If a record below holds a picture, leave the picture out and copy the rest exactly.

(Saved data entries)
Segment Open

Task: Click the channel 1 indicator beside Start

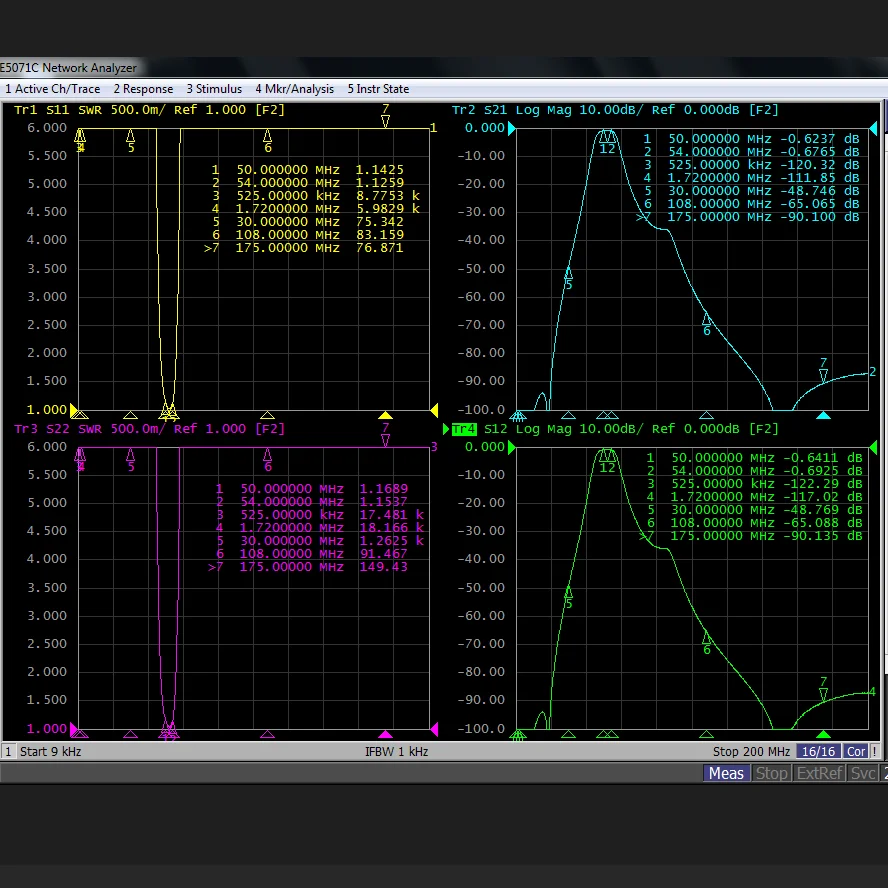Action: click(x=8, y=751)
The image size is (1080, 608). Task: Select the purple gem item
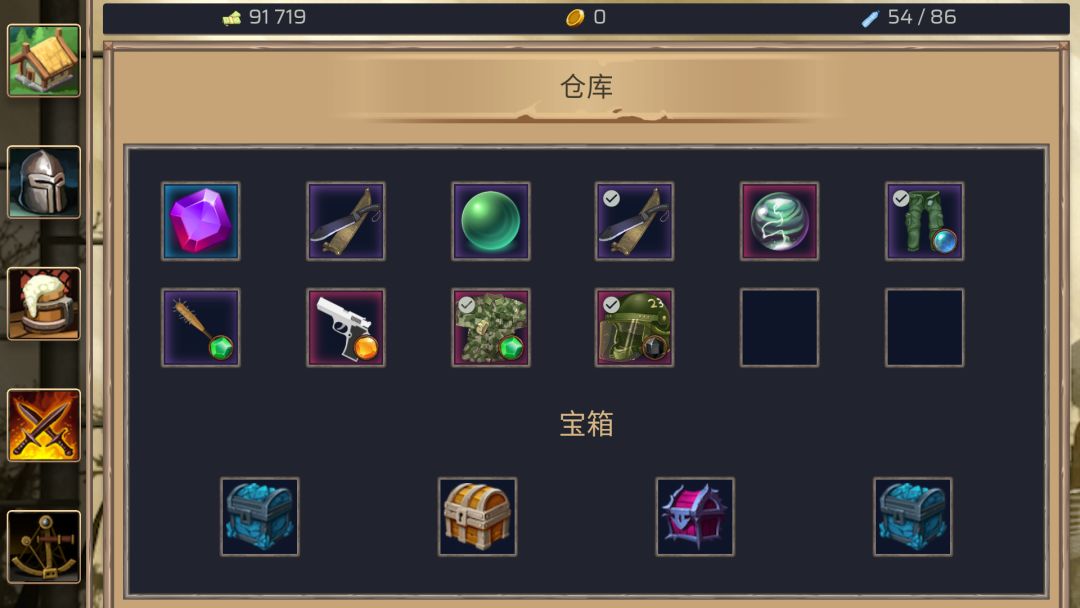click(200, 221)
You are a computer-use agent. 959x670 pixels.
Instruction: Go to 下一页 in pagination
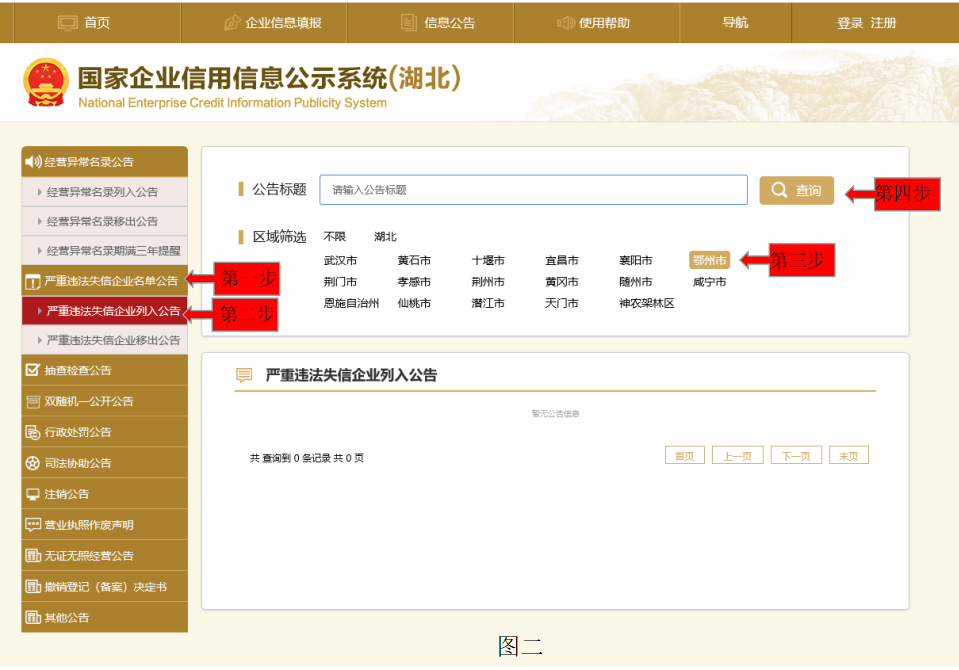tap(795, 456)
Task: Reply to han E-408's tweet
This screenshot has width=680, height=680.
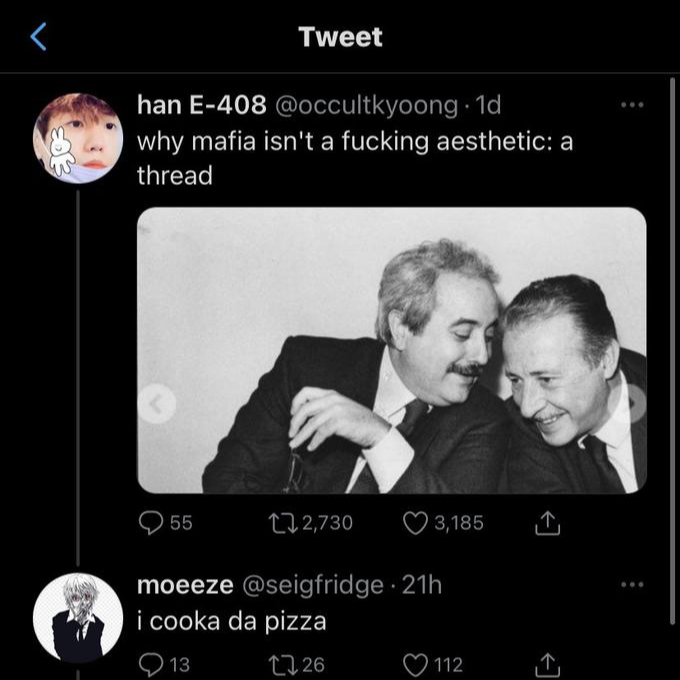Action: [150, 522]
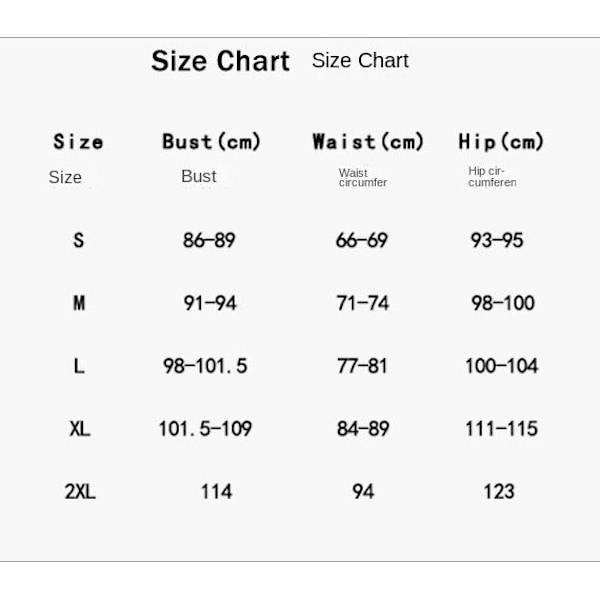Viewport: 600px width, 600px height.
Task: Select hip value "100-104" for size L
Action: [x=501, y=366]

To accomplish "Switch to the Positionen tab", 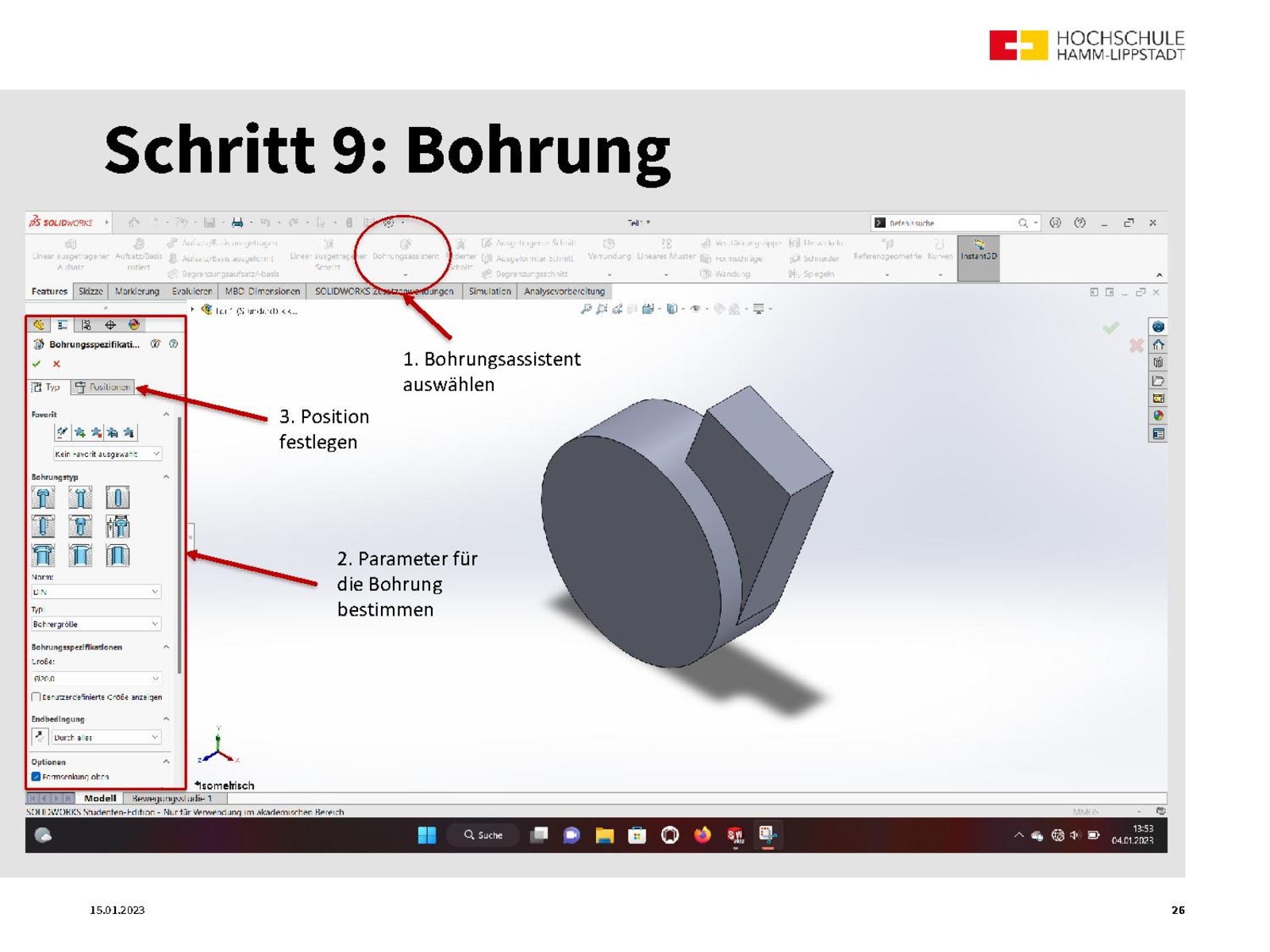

Segment Closed

WRITTEN ANSWER:
Task: Click the channel 1 indicator beside Start

Action: click(x=8, y=751)
The image size is (1080, 608). Task: Select the purple gem item
click(200, 221)
You are a computer-use agent. 959x670 pixels.
Instruction: Go to 下一页 in pagination
tap(795, 456)
Task: Reply to han E-408's tweet
This screenshot has width=680, height=680.
Action: [150, 522]
Viewport: 600px width, 600px height.
Task: Select hip value "100-104" for size L
Action: [x=501, y=366]

To accomplish "Switch to the Positionen tab", 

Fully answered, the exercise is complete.